Current psychotherapies draw inspiration widely, well beyond psychoanalysis and standard psychological theories. Your choice of therapy may be based as much on your temperament and philosophy as your symptoms. The no-nonsense thrusting businessman may choose CBT or transactional analysis, while the more artistic individual might seek a Jungian analyst.
When you read articles comparing psychotherapy with antidepressants, they always list the side effects and risks for the pills. Psychotherapy is assumed to be risk free: ‘It may not always work, but it can’t do any harm’. This is not so. Any effective treatment carries risks. Longer psychotherapies carry a risk of overdependence or inertia. Issues can also be opened up which feel overwhelming and result in increased distress, perhaps with a retreat into alcohol or even self-harm. Good psychotherapists know this and carefully assess patients’ character strengths and supports as well as their problems before embarking on treatment.
Freud advised against psychoanalysis with psychotic illnesses or very severe depression, and most psychiatrists and psychotherapists would still agree. Exploratory psychotherapy is always unsettling to some degree, so balancing the potential benefits against the stress involved should never be neglected. If recovering from a severe mental illness, or alcohol or drug abuse, it may be best to wait.
Most countries are trying to develop formal registration for psychotherapists, to restrict membership to those with an adequate training and with clear procedures for excluding incompetent practitioners. However, it is an imperfect system and does not yet cover all psychotherapists. In addition, psychotherapy is not an official profession, so anyone can in theory call themselves a psychotherapist.
The privacy and confidentiality of psychotherapy can lead to a loss of perspective. Relatively minor problems can become magnified or, conversely, emerging issues can be missed because of the familiarity that comes with the relationship.
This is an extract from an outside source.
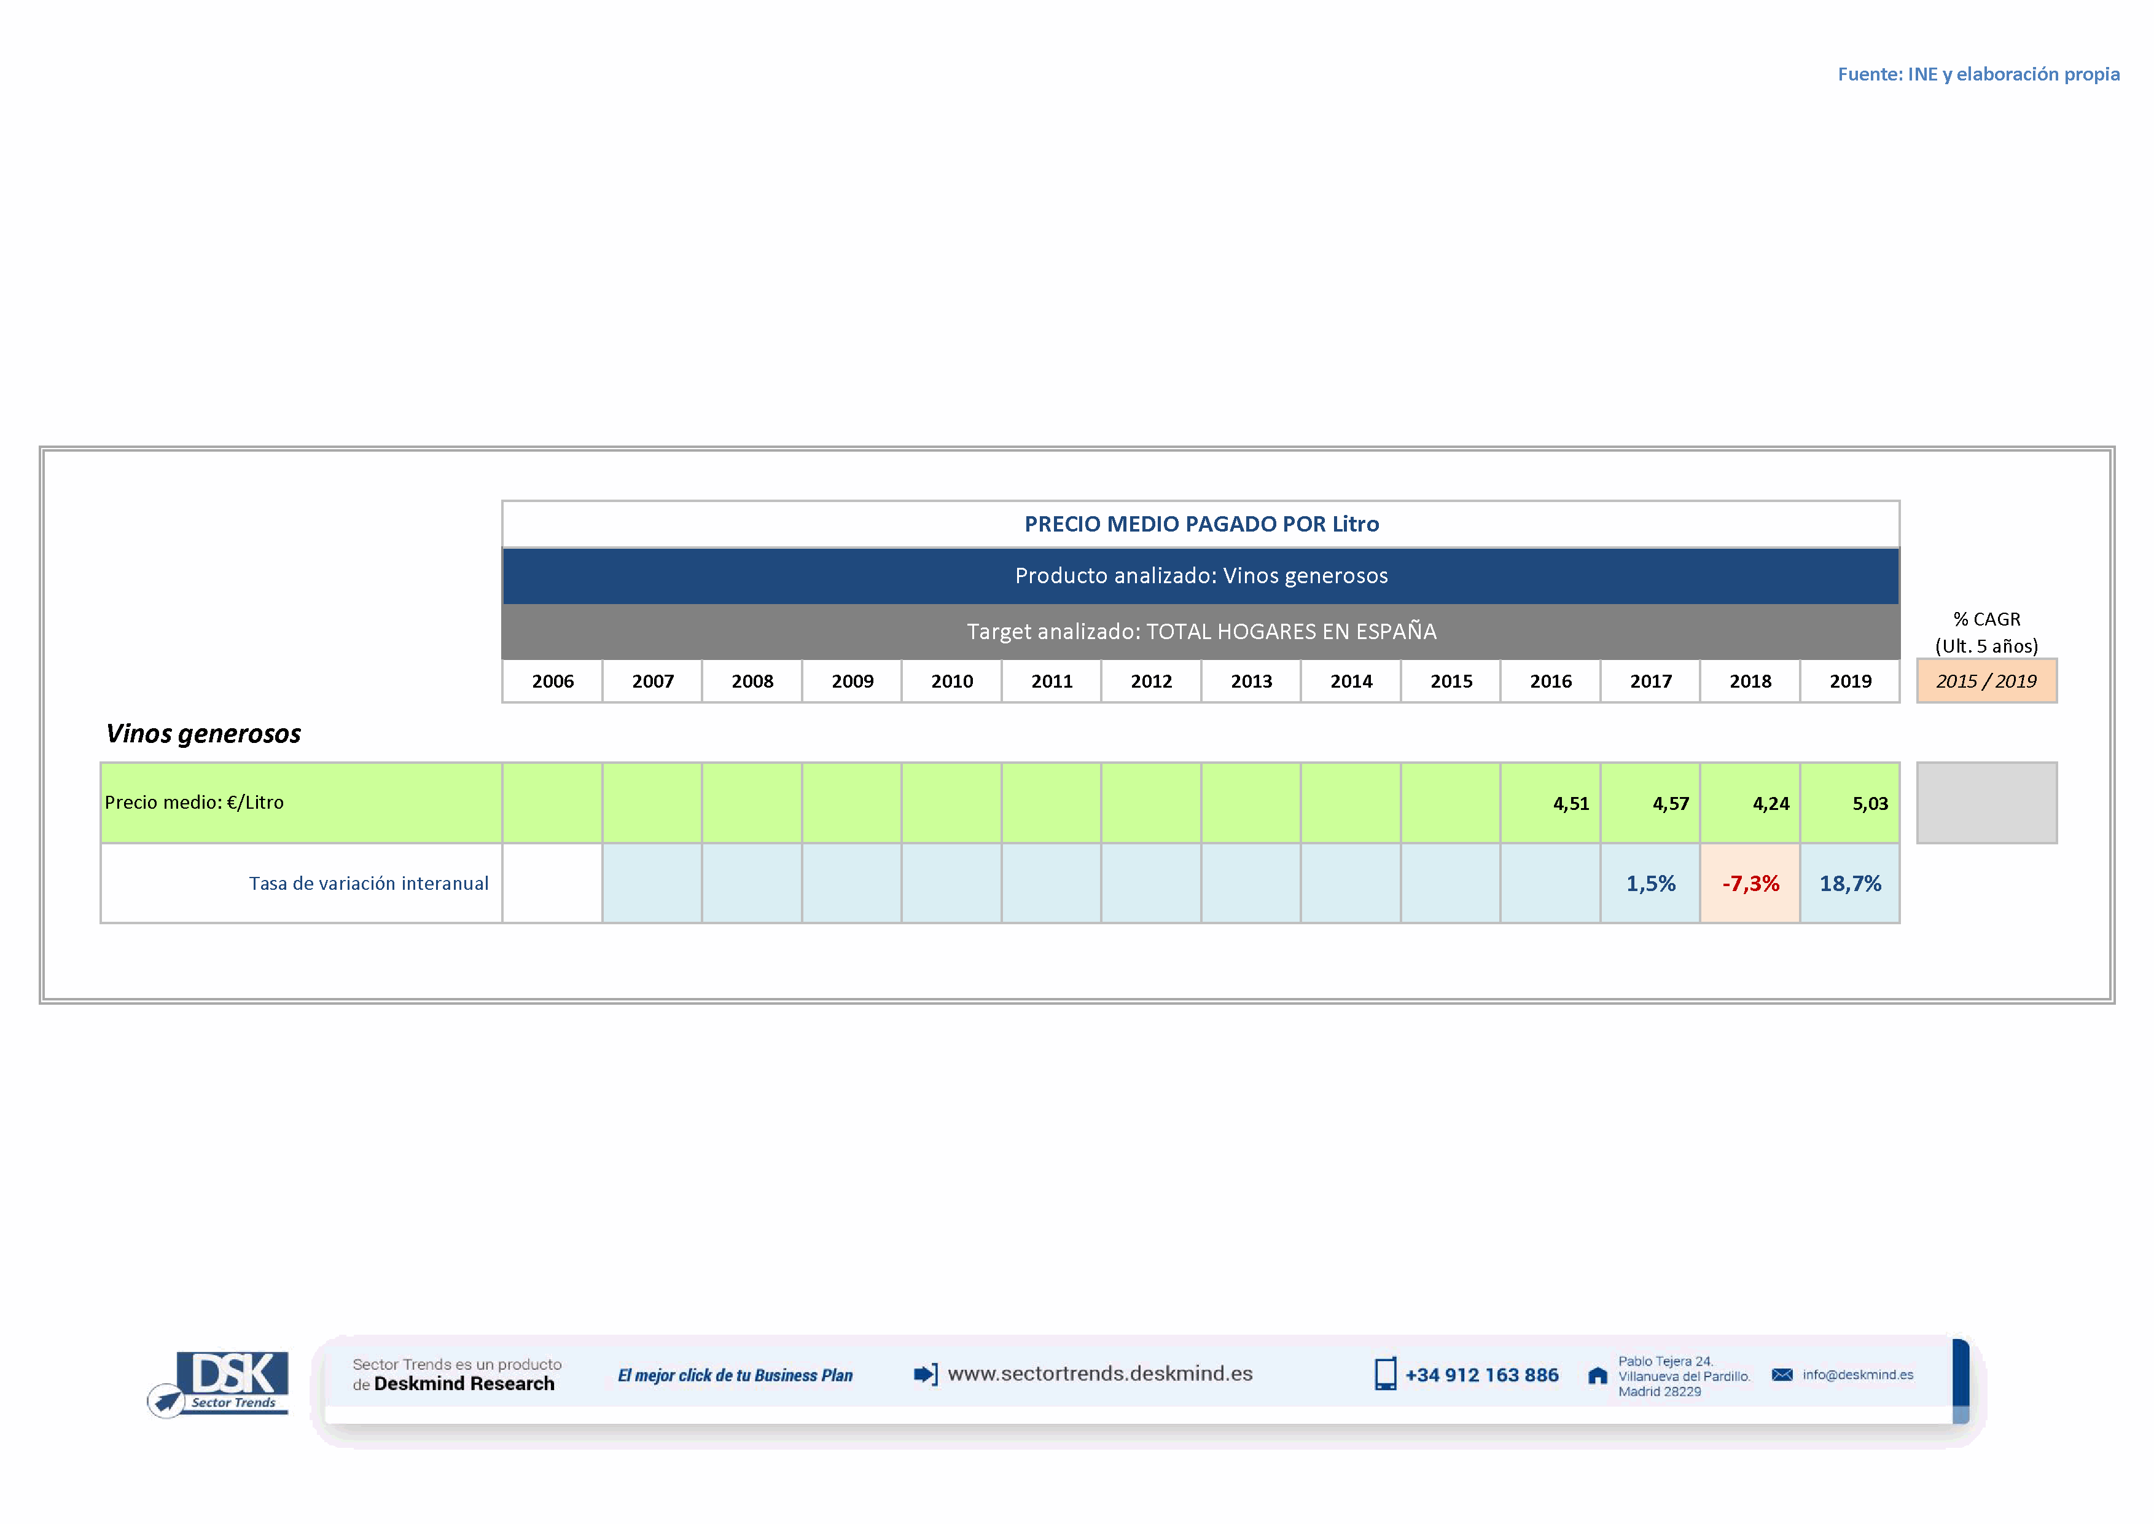Click the mobile phone icon in footer

click(1385, 1374)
The therapist’s personality can have profound effects, particularly if he or she is not fully aware of it. For this reason most psychotherapists regularly meet with another colleague for supervision, even long after they have finished their formal training.
There is also the rare risk of improper sexual conduct by therapists. The intimate and private nature of all medical practice brings such risks. This can be even more pronounced in psychotherapy where intimate wishes and longings are ventilated, and where dependent and anxious patients can come to idealize their therapists. Practitioners have always taken these risks seriously, hence the existence of rigorous professional codes with severe sanctions.
The best defence is to rely only on well-trained psychotherapists who are members of established professional associations. This guarantees not only their basic competence but also that they are in regular contact with colleagues. Isolation is the danger—psychotherapists go astray much more often when they work alone, especially in private practice. However, we should not exaggerate these risks. Most therapists have their networks and supervisors, so such incidents, while still indefensible, are very rare. Finding a good therapist is not that difficult if you take soundings and get advice. The following chapters will describe in more detail the thinking and practice of the most common psychotherapies and what kinds of problems they can help with.